Ende August berät nun die nationalrätliche Verkehrskommission den Bundesratsbericht. Stadler überlegt sich, eine dynamische Maut auch in der Kommission zu thematisieren. Die bisherigen Massnahmen wie einstweilige Sperrung von Autobahn-Einfahrten oder vorübergehende Temporeduktionen hätten zu wenig gebracht. 

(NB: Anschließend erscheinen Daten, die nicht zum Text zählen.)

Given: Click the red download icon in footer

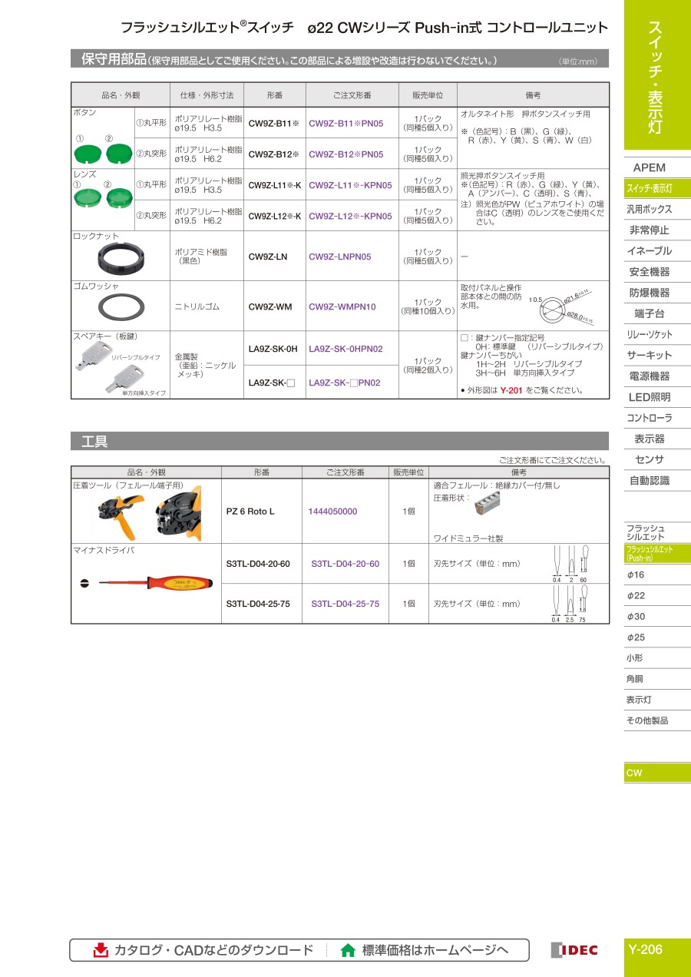Looking at the screenshot, I should (x=101, y=950).
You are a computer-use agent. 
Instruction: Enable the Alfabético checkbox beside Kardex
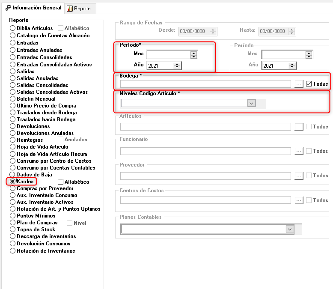60,182
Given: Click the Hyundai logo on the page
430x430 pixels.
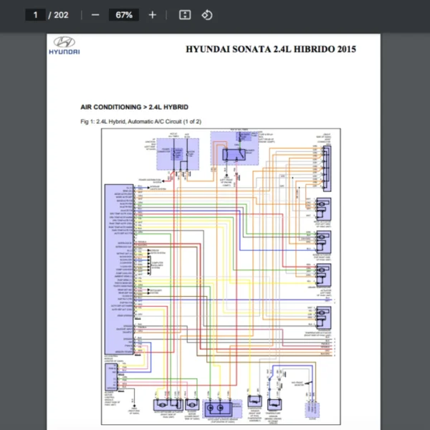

Eine Mehrheit im Parlament wäre jedenfalls möglich. Neben SP und Grünen, die eine Strassengebühr grundsätzlich befürworten, sind auch grosse Teile von Mitte und FDP dafür. Die SVP lehnt Strassengebühren ab. Es gibt allerdings Ausnahmen. Etwa der Tessiner SP-Nationalrat und Ingenieur Bruno Storni, der gegen eine Gotthard-Gebühr ist. Sie würde das Tessin einseitig benachteiligen, sagt er. Lieber wäre ihm ein schweizweit geltendes Roadpricing. Auf der anderen Seite ist der Tessiner SVP-Ständerat und Ex-Parteipräsident Marco Chiesa für eine Gotthard-Maut, entgegen seiner Partei. Er hat sie gar selber in einem Vorstoss gefordert.

Eine repräsentative Umfrage von «20 Minuten» und Tamedia vom Sommer 2023 zeigt: 69 Prozent der Bevölkerung befürworten eine Gebühr für die Gotthard-Durchfahrt, Zustimmung kommt aus allen politischen Lagern. Auch die SVP-Wählerschaft ist mit 58 Prozent dafür.